ARTICLE:
Thread execution of value emitting code and value receiving code in RxJava

Question

I have following code:

private static void log(Object msg) {
        System.out.println(
                Thread.currentThread().getName() +
                        ": " + msg);
}

Observable<Integer> naturalNumbers = Observable.create(emitter -> {
            log("Invoked"); // on main thread
            Runnable r = () -> {
                log("Invoked on another thread");
                int i = 0;
                while(!emitter.isDisposed()) {
                    log("Emitting "+ i);
                    emitter.onNext(i);
                    i += 1;
                }
            };
            new Thread(r).start();
        });
Disposable disposable = naturalNumbers.subscribe(i -> log("Received "+i));

So here we have 2 important lambda expressions. First is the one we pass to Observable.create, second is the callback one we pass to Observable.subscribe(). In first lambda, we create a new thread and then emit values on that thread. In second lambda, we have the code to receive those values emitted in first lambda code. I observe that both code are executed on same thread.

Thread-0: Invoked on another thread
Thread-0: Emitting 0
Thread-0: Received 0
Thread-0: Emitting 1
Thread-0: Received 1
Thread-0: Emitting 2
Thread-0: Received 2

Why is it so? Does RxJava by default run code emitting values(observable) and the code receiving values(observer) on same thread?

DATA SHOWN:
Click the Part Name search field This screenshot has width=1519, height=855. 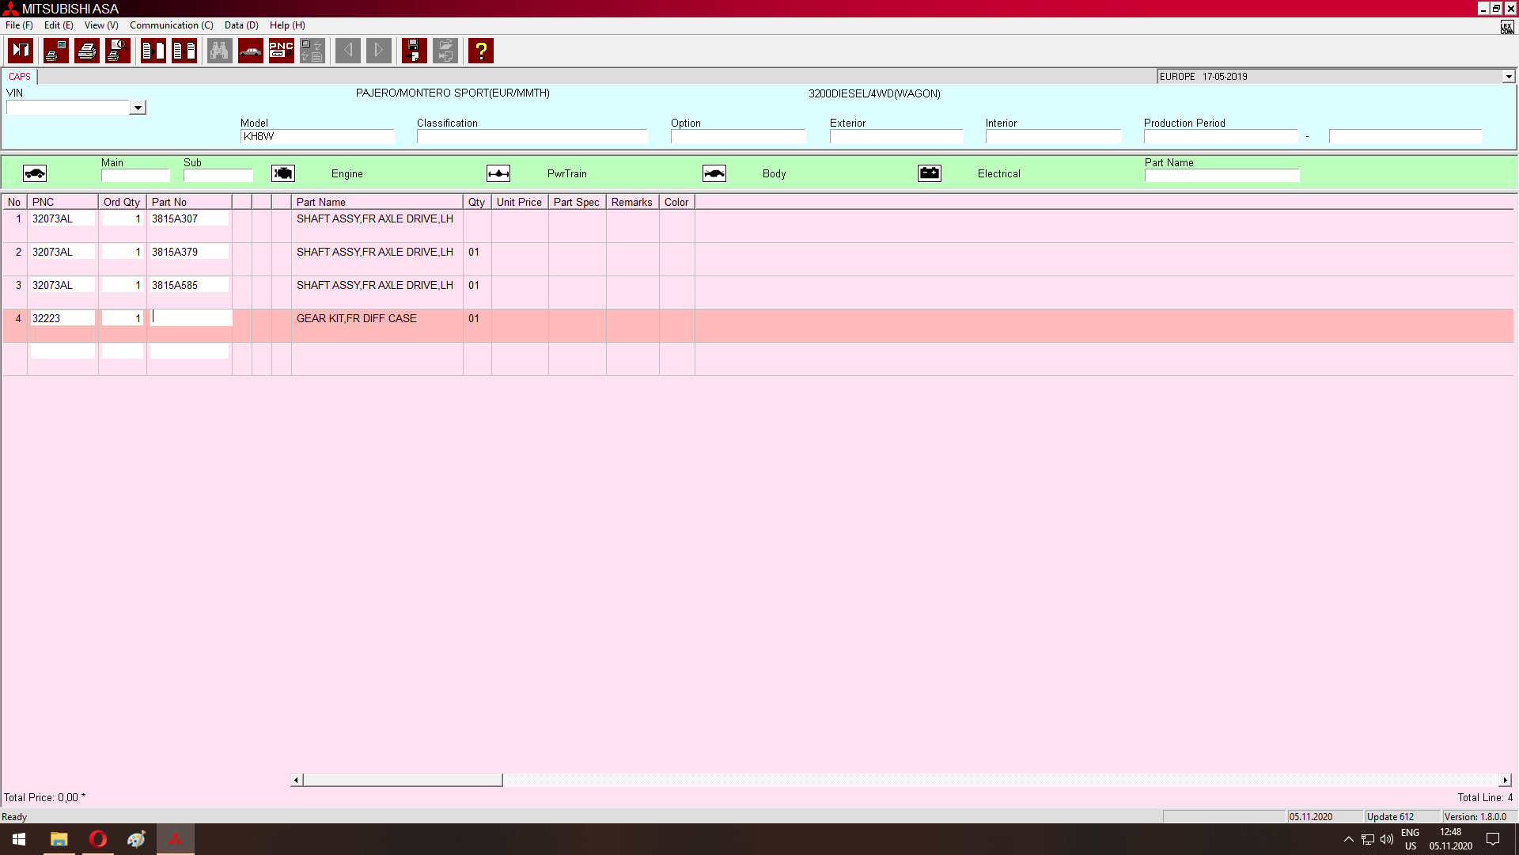[1222, 176]
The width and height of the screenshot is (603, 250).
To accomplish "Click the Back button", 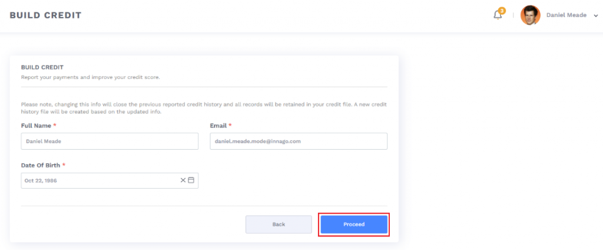I will (279, 225).
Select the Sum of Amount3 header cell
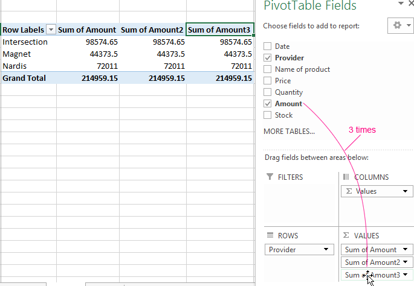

REQUIRED TASKS:
(a) According to the RxJava question, why are the values emitted on a thread other than the main thread? Answer in one to three sentences.
(b) In the RxJava question, which method receives the callback lambda that handles the emitted values?
(c) Translate this sentence from the RxJava question into Spanish: "In first lambda, we create a new thread and then emit values on that thread."

SOLUTIONS FOR EACH TASK:
(a) The first lambda, the one passed to Observable.create, creates a new thread and starts it. The values are then emitted on that new thread rather than on the main thread.

(b) Observable.subscribe()

(c) En la primera lambda, creamos un nuevo hilo y luego emitimos valores en ese hilo.